> _TASK TO CARRY OUT_
Copy the following lines exactly as they appear.

> _EXCERPTED RECORDS_
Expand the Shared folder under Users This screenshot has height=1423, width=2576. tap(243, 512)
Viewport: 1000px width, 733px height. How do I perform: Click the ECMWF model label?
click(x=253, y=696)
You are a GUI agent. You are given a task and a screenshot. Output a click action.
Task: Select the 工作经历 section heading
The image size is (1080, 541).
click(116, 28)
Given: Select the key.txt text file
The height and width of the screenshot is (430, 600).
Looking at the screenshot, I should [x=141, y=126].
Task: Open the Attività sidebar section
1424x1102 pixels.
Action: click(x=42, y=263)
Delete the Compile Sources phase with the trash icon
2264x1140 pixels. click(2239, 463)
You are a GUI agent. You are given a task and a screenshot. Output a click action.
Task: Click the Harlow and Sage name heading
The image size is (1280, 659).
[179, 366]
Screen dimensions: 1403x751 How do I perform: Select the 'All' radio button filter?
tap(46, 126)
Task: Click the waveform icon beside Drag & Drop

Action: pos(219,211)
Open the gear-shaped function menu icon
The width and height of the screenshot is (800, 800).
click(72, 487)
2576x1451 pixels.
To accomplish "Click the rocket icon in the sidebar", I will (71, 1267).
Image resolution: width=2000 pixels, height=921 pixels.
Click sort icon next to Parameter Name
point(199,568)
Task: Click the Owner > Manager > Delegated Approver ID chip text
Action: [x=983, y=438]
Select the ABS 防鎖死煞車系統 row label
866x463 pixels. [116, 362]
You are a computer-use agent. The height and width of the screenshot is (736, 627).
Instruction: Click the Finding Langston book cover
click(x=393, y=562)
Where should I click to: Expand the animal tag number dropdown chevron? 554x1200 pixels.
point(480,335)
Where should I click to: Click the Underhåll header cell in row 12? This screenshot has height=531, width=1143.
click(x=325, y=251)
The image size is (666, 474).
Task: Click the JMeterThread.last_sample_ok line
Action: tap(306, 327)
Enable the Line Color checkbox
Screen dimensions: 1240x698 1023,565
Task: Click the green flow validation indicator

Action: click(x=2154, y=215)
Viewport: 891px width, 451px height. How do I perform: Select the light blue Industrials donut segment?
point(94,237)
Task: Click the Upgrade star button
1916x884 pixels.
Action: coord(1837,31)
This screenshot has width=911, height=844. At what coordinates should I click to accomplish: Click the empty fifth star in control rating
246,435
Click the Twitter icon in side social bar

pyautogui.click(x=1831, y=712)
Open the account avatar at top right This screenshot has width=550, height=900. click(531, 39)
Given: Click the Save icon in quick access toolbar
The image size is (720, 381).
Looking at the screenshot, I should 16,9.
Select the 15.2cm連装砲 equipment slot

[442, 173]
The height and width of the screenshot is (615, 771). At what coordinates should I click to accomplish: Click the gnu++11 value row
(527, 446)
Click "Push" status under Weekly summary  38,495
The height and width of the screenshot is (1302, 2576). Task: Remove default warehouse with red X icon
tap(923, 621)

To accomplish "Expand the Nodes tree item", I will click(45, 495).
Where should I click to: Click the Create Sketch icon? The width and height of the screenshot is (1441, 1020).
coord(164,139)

> _RESPONSE_
Expand the Shared folder under Users This screenshot has height=1423, width=2576. tap(243, 512)
Viewport: 1000px width, 733px height. How do I perform: Click the ECMWF model label?
click(x=253, y=696)
You are a GUI agent. You are given a task and a screenshot. Output a click action.
Task: Select the 工作经历 section heading
The image size is (1080, 541).
click(116, 28)
Given: Select the key.txt text file
The height and width of the screenshot is (430, 600).
Looking at the screenshot, I should [x=141, y=126].
Task: Open the Attività sidebar section
1424x1102 pixels.
Action: click(x=42, y=263)
Delete the Compile Sources phase with the trash icon
2264x1140 pixels. click(2239, 463)
You are a GUI agent. You are given a task and a screenshot. Output a click action.
Task: Click the Harlow and Sage name heading
The image size is (1280, 659).
[179, 366]
Screen dimensions: 1403x751 How do I perform: Select the 'All' radio button filter?
tap(46, 126)
Task: Click the waveform icon beside Drag & Drop

Action: pos(219,211)
Open the gear-shaped function menu icon
The width and height of the screenshot is (800, 800).
click(72, 487)
2576x1451 pixels.
To accomplish "Click the rocket icon in the sidebar", I will (71, 1267).
Image resolution: width=2000 pixels, height=921 pixels.
Click sort icon next to Parameter Name
point(199,568)
Task: Click the Owner > Manager > Delegated Approver ID chip text
Action: [x=983, y=438]
Select the ABS 防鎖死煞車系統 row label
866x463 pixels. [116, 362]
You are a computer-use agent. The height and width of the screenshot is (736, 627).
Instruction: Click the Finding Langston book cover
click(x=393, y=562)
Where should I click to: Expand the animal tag number dropdown chevron? 554x1200 pixels.
point(480,335)
Where should I click to: Click the Underhåll header cell in row 12? This screenshot has height=531, width=1143.
click(x=325, y=251)
The image size is (666, 474).
Task: Click the JMeterThread.last_sample_ok line
Action: tap(306, 327)
Enable the Line Color checkbox
Screen dimensions: 1240x698 1023,565
Task: Click the green flow validation indicator

Action: click(x=2154, y=215)
Viewport: 891px width, 451px height. How do I perform: Select the light blue Industrials donut segment?
point(94,237)
Task: Click the Upgrade star button
1916x884 pixels.
Action: coord(1837,31)
This screenshot has width=911, height=844. At what coordinates should I click to accomplish: Click the empty fifth star in control rating
246,435
Click the Twitter icon in side social bar

pyautogui.click(x=1831, y=712)
Open the account avatar at top right This screenshot has width=550, height=900. click(531, 39)
Given: Click the Save icon in quick access toolbar
The image size is (720, 381).
Looking at the screenshot, I should 16,9.
Select the 15.2cm連装砲 equipment slot

[442, 173]
The height and width of the screenshot is (615, 771). At what coordinates should I click to accomplish: Click the gnu++11 value row
(527, 446)
Click "Push" status under Weekly summary  38,495
The height and width of the screenshot is (1302, 2576). Task: Remove default warehouse with red X icon
tap(923, 621)

To accomplish "Expand the Nodes tree item", I will click(45, 495).
Where should I click to: Click the Create Sketch icon? The width and height of the screenshot is (1441, 1020).
coord(164,139)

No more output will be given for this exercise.